Arrange every line of the entries below as a JSON list of strings, one string per line, with blank lines omitted.

Source data:
-- begin --

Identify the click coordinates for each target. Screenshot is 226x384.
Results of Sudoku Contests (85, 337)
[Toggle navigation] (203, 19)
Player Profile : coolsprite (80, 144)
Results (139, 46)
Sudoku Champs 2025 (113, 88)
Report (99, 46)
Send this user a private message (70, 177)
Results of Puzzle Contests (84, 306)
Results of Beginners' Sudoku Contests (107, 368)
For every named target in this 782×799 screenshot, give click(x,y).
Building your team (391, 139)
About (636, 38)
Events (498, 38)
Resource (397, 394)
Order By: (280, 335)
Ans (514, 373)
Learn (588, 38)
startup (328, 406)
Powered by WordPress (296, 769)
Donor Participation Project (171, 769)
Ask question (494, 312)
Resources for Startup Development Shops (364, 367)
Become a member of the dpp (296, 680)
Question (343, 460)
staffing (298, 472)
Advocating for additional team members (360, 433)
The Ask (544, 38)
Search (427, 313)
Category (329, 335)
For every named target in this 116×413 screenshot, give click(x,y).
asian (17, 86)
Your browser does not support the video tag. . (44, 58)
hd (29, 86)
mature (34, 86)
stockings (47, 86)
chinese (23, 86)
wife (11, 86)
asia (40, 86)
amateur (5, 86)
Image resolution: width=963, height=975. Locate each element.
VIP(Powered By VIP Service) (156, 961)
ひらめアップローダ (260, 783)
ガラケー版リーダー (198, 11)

-- end --

◆ **Complete response**:
[
  "Identify the click coordinates for each target. Screenshot is 226x384.",
  "Results of Sudoku Contests (85, 337)",
  "[Toggle navigation] (203, 19)",
  "Player Profile : coolsprite (80, 144)",
  "Results (139, 46)",
  "Sudoku Champs 2025 (113, 88)",
  "Report (99, 46)",
  "Send this user a private message (70, 177)",
  "Results of Puzzle Contests (84, 306)",
  "Results of Beginners' Sudoku Contests (107, 368)",
  "For every named target in this 782×799 screenshot, give click(x,y).",
  "Building your team (391, 139)",
  "About (636, 38)",
  "Events (498, 38)",
  "Resource (397, 394)",
  "Order By: (280, 335)",
  "Ans (514, 373)",
  "Learn (588, 38)",
  "startup (328, 406)",
  "Powered by WordPress (296, 769)",
  "Donor Participation Project (171, 769)",
  "Ask question (494, 312)",
  "Resources for Startup Development Shops (364, 367)",
  "Become a member of the dpp (296, 680)",
  "Question (343, 460)",
  "staffing (298, 472)",
  "Advocating for additional team members (360, 433)",
  "The Ask (544, 38)",
  "Search (427, 313)",
  "Category (329, 335)",
  "For every named target in this 116×413 screenshot, give click(x,y).",
  "asian (17, 86)",
  "Your browser does not support the video tag. . (44, 58)",
  "hd (29, 86)",
  "mature (34, 86)",
  "stockings (47, 86)",
  "chinese (23, 86)",
  "wife (11, 86)",
  "asia (40, 86)",
  "amateur (5, 86)",
  "Image resolution: width=963, height=975. Locate each element.",
  "VIP(Powered By VIP Service) (156, 961)",
  "ひらめアップローダ (260, 783)",
  "ガラケー版リーダー (198, 11)"
]